Pricey election promises like the planned national health insurance program have been quietly shelved. Rather, last month’s budget policy statement announced new spending on World Cup-linked road and rail infrastructure, sorely needed energy plants and moves to ease exchange controls, all of which will encourage growth. Zuma has sacked Jackie Selebi, a former police chief charged with corruption, and the noxious Manto Tshabalala-Msimang, from cabinet (as health minister, the latter had recommended beetroot and garlic to treat HIV and AIDS). And in a surprise, conciliatory move, he named Pieter Mulder, head of the Freedom Front Plus party—the voice of conservative white Afrikaners—as deputy minister for agriculture, forestry and ﬁsheries.

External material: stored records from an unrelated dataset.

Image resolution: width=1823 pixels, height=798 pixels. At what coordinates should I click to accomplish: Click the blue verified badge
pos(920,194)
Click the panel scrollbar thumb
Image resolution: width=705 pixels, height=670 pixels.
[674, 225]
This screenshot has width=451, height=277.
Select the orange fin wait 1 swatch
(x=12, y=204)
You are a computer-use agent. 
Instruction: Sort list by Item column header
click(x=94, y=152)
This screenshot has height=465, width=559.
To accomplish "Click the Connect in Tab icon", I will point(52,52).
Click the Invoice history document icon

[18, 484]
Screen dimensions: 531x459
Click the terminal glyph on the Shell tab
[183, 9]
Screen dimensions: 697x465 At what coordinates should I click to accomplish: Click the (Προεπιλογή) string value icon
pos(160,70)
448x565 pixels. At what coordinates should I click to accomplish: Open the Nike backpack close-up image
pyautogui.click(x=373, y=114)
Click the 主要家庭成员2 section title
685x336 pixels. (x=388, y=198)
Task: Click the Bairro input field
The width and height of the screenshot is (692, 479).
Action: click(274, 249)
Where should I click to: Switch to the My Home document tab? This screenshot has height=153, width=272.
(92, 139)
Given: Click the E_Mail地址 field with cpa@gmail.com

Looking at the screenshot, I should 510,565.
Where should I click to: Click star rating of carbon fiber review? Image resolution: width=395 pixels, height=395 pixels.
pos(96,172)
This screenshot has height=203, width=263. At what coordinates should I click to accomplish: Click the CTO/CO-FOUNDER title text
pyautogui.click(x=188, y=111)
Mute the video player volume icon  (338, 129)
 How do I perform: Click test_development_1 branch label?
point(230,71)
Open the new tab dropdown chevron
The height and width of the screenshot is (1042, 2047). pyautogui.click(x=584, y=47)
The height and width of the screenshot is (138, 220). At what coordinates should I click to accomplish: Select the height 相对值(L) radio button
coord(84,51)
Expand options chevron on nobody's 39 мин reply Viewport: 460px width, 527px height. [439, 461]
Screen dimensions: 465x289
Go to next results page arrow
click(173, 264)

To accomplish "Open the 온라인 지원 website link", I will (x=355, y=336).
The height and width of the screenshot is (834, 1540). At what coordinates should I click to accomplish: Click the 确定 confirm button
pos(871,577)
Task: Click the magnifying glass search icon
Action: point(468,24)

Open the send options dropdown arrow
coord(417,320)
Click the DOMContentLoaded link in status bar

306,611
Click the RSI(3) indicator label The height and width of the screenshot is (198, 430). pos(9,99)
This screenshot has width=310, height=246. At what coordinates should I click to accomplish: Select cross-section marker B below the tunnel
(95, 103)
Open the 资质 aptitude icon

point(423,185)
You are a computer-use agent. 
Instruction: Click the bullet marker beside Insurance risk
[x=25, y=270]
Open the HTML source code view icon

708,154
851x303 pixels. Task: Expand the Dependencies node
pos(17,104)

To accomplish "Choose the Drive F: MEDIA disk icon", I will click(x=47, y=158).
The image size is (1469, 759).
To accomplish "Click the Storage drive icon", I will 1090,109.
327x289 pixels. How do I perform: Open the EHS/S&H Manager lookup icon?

In June, Zuma’s South Africa will come under the global microscope when a half-million soccer fans arrive for the World Cup, the planet’s biggest sporting event. The country’s yawning economic gap—which Zuma has labelled a ticking “time bomb”—will be hard to miss. Whether the new president can truly attack that—as well as rampant corruption, bureaucratic incompetence and what Brink calls a gratuitous “surplus of violence,” including jaw-dropping levels of sexual violence—remains to be seen. It is early days. Yet South Africa’s moorings are clearly intact. And President Zuma seems set to continue to surprise.